Frances put her arms around her mother's neck. "Oh, mother, I have seen
such a beautiful lady, and she kissed me, and it made me feel like
crying!"
By degrees Mrs. Morrison had the whole story, and looked rather grave
over it. "I am sorry you went in at all, dear, and it was very wrong to
go wandering about the house, even though you thought the owner was
away."
"But I don't think she minded; at least she asked me to come again, so I
think she must have liked me."
Mrs. Morrison smiled as she kissed her little daughter; she saw nothing
improbable in this.
"I think I won't tell Jack about it," she said to herself, "For it would
only worry him; but I'll be careful to have it understood that Frances
is not to go into any house unless I am with her or have given my
permission. It can't happen again. Marvin is not a name I ever heard
Jack mention, I am quite sure of that."
CHAPTER ELEVENTH
MRS. MARVIN IS PERPLEXED.
"Jack's little girl! can it be? It is the strangest thing that ever
happened to me. I do not understand it." Mrs. Marvin paced restlessly
back and forth, an expression of pain and perplexity on her handsome
face.
"Why should I care?" she thought; "what is it to me? I gave it all up
long ago.-- And yet--that dear little girl--those eyes--a Morrison every
inch of her! There can be no mistake, but it is all a mystery how she
happened to come here. How weak I am! why should it torture me so? Oh,
Jack, Jack!" She hid her face in her hands.

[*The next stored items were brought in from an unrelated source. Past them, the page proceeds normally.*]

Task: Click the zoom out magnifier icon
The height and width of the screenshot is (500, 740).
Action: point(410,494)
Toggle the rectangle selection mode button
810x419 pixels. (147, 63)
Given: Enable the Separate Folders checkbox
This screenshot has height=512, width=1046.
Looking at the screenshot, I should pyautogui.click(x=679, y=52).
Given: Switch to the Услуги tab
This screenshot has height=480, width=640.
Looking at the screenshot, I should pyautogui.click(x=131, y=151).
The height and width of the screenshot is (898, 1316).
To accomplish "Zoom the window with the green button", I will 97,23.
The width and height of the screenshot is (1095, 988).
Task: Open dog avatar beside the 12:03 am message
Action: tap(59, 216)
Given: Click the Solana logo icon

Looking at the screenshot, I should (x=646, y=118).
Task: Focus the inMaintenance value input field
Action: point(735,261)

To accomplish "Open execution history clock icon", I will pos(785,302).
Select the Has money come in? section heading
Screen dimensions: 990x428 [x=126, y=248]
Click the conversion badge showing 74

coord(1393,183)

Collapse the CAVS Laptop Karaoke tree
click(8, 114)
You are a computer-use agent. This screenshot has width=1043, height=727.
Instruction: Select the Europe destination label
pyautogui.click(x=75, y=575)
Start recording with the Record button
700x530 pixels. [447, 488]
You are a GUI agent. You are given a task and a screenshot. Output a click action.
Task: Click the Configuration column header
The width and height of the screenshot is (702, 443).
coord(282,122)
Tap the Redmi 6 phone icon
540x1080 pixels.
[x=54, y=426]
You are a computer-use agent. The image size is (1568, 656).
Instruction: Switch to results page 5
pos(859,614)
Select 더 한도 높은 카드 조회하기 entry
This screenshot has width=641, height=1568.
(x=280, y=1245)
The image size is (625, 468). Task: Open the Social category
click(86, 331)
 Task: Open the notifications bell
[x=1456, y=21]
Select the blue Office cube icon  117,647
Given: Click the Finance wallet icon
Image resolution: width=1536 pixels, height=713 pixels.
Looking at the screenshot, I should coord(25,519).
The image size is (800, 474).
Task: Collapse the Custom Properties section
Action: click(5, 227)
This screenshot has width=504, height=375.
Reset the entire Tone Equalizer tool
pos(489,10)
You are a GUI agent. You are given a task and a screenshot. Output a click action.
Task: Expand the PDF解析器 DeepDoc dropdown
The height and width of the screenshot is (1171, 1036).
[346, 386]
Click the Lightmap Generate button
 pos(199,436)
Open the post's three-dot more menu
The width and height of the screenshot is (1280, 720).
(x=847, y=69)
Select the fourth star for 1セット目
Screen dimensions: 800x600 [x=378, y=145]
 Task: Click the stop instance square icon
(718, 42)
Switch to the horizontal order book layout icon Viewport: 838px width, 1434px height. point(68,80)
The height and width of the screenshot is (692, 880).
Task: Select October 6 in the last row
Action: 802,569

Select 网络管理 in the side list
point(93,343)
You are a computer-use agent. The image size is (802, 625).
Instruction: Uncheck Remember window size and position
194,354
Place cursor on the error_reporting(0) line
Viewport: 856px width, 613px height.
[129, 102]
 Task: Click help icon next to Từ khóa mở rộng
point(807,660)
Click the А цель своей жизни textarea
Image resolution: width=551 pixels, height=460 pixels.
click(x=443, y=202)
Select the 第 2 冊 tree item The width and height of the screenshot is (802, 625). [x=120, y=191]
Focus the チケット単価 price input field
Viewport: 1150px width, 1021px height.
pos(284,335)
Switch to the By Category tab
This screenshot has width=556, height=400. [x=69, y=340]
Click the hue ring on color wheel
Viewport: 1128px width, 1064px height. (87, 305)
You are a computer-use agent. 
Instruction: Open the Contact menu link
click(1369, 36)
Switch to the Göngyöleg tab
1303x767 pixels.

It showed, however, no trace of emotion when half an hour later she
encountered her housekeeper in the upper hall.
"Caroline, who is the little girl who came to see you this afternoon?"
she asked.
"I suppose it was Emma Bond, Miss Frances; her mother has been
hemstitching some pillow cases."
"Do you know anything about the child who was with her? I think she said
she lived in the same house."
"I don't know who she is, Miss Frances. She is a pretty child, but I
don't remember her name if I ever heard it."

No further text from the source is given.